ЗАДАНИЯ.
a) Пожалуйста, перепишите из текста о мобилизации отрывок от слов "Люди терпели, пока" до слов "нескольких сотен свидетелей." включительно, ничего в нем не меняя.
b) Ответьте по тексту о мобилизации на вопросы:
(i) Куда стали ходить, потому что дома человека можно не застать?
(ii) К панике скольких свидетелей приводит вручение повестки одному человеку?
(iii) Можно ли, по словам отвечающего, отыграть шок назад?
c) Допишите продолжение текста о мобилизации, начиная сразу после его последней фразы.

ИСХОДНЫЙ ТЕКСТ.
··········
Люди терпели, пока им не сказали, что к ним придут за детьми, чтобы отправить их на войну. Военные комиссариаты проводят мобилизацию крайне чудовищным образом, когда в Москве посередине дня приходят в офисы военные патрули. Прямо на глазах десятков сотрудников уводят человека. Это вызывает у людей шок. И это делается демонстративно и грубо. Без всякого учета массовой психологии. Так делается, потому что так проще найти человека. Дома ты его можешь не застать. Поэтому стали ходить по предприятиям. Но у ситуации масса свидетелей. Вручение повестки одному человеку приводит к панике нескольких сотен свидетелей.
– А разве этот шок можно отыграть назад?
– Нельзя отыграть назад. Сколько бы я не общался сегодня, я не знаю ни одного человека, у кого знакомых или близких либо уже не призвали, либо люди не уехали.
– И как власть будет удерживать ситуацию в управляемом русле? Без ужесточения репрессий справятся?
··········
ПРЕДОСТАВЛЕННЫЕ ДАННЫЕ.
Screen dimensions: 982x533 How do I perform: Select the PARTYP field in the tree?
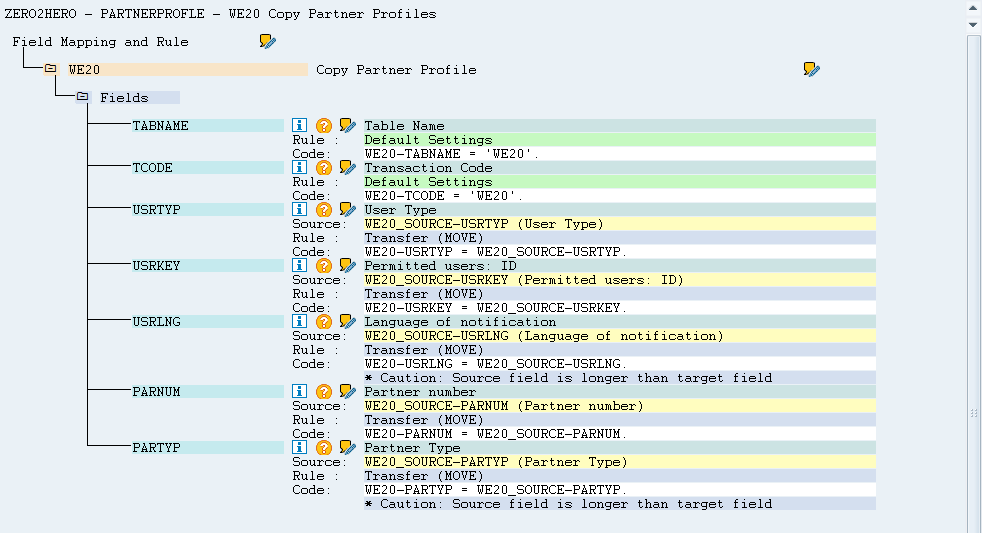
··········
ОТВЕТЫ К ЗАДАНИЯМ.
a)
Люди терпели, пока им не сказали, что к ним придут за детьми, чтобы отправить их на войну. Военные комиссариаты проводят мобилизацию крайне чудовищным образом, когда в Москве посередине дня приходят в офисы военные патрули. Прямо на глазах десятков сотрудников уводят человека. Это вызывает у людей шок. И это делается демонстративно и грубо. Без всякого учета массовой психологии. Так делается, потому что так проще найти человека. Дома ты его можешь не застать. Поэтому стали ходить по предприятиям. Но у ситуации масса свидетелей. Вручение повестки одному человеку приводит к панике нескольких сотен свидетелей.

b)
(i) По предприятиям.
(ii) Нескольких сотен.
(iii) Нельзя.

c)
– Репрессии не помогут. Репрессии возможны тогда, когда общество мобилизовано. Когда общество во что-то верит. Но когда есть массовое недовольство, репрессии невозможны. Любая попытка ужесточения репрессий делает ситуацию еще хуже.
– Но мы же видим, насколько бестолково действует российская власть в 2022 году. Исключить, что они попытаются запугать общество, разве нельзя?
– Я же вам говорю. В таких условиях любые репрессии невозможны. Когда люди воспринимают государство как зло и помогают друг другу избежать призыва в армию, уехать за границу, массово помогают, кто эти репрессии будет проводить, если это репрессии против общества? Репрессии могут быть, когда общество верит, что маленькое большинство является проблемой для чего-нибудь. Как было в Германии: во всем виноваты евреи. Или как было в России: во всем виноваты богатые. Тогда можно создать ненависть вокруг небольшой группы и устраивать охоту на ведьм.
А в условиях, когда врагом для граждан становится государство, как можно организовать репрессии, если все помогают друг другу от этого государства убежать? Есть какой-то корпоративный интерес у отдельных ведомств. Да, есть некоторое количество сотрудников там, которые солидаризируются с интересами своих корпораций. Но в целом мобилизация противоречит интересам кого угодно. Все живые люди. У всех есть братья и сестры. Никто не хочет, чтобы они погибли. При этом не понятно, за что.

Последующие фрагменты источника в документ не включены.